November 22, 2007

Thanks; Giving of

This morning, all of my children were up at 7:30. This NEVER happens. I have to drag the last two out of bed, crying and screaming for the nearest Child Services group, at the latest possible minute. But today, they were all up. The boys got the baby out of her bed while I brewed coffee, and then, later, while I stood out on the deck with my morning coffee and cigarette (yeah, I smoke. I'm ok with it, so back off) and I listened to my children have a Smackdown Showdown in the living room. It was total WrestleMania 3000. I listened to the slightly-deeper-than-they-used-to-be ughs and the barely-audible-except-to-dogs eeks and the pre-pubescent-shrilly oh-my-balls! and it hit me just how much I have to be grateful for.

I am thankful for:

My children. If you need the whys of it, I have 800 or so blog posts I can direct you to. But I am so happy that there are 3, and that they have a huge age gap. I am thankful for what they teach each other when no one's looking.

I am thankful for the 8,429 stretch marks I have. Even after my kids are gone to college and grown up life, I have the roadmaps they left behind. I can re-trace their lives through them. They take their futures and do whatever they choose with them, but I will always be the keeper of their beginnings. I wouldn't trade those stretch marks for the world. I would, however, consider trading them for better boobs.

My husband, who allows me this privilege to dedicate the past 9 and the next 16 years of my life to raising our children. Lots of men give good lip-service to the importance of staying home with your kids; he gets it. He values what I do, and I will never not be grateful for that. He lets me spend way too much money at the grocery store, and is currently eating the babies toes so I can bake cookies even though there is a pile of laundry the size of a small elephant I should be washing right now. He is also starving himself today to keep room for my dinner. That's just flattering.

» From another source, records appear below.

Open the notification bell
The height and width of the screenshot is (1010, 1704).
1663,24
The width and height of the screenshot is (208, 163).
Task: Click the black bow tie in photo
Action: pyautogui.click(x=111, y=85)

My brother, who taught me many things, including how to defend myself against duct tape while I slept, who taught me how to cook, and who showed me that anyone can be great, even those of us from the humblest beginnings. I am thankful for his wife, who gave him the reason to be who he is.

The 6 empty seats at my table today. Somewhere in Denver, 5 people will sit down to dinner, and we will not be there. Somewhere in Vietnam, a baby will spend the day being loved by her momma and daddy, her grandparents, uncle, and auntie who are too far away. I will wish they were all here, and I will wish it so much that it hurts, and I am thankful that I have them to love so much that there is a gaping hole in my world while I'm away.

I am thankful that my mother-in-law is in South Africa right now. Who in their right mind WOULDN'T be happy about that? Seriously, though, she is one year into two years in the Peace Corps, and thought I question her decision to go, holy smokes is she setting a good example of giving back and doing good for my sons.

My internet connection. Without it, I may have waited on Andy and David in a bar, and they may have hit on me, and that would have been that. I never, ever would have met The Retropolitan, or Kelly, or Diane, or Ron, or Beth and Chris, or any of you who share your lives with us all. I never would have found my brothers who are sweet and lovely and, I am sad to say, quite hot (thank you MySpace). You guys make it lovely. Thank you.

I am thankful that no matter how hard I try, my house is always a cluttery mess. That just means that we have more than we need, and I am thankful every day for that.

Oh, hell, I could do this all day long. I am thankful for every day that I have, for all the ups, all the downs, all the laughter and lessons. I am thankful that I can learn, and read, and that I can grow, and that I can love. I am thankful that I can accept where I came from, and choose where I'm going, and know that those two things don't have to be the same. And dear god in heaven, am I ever thankful for chocolate.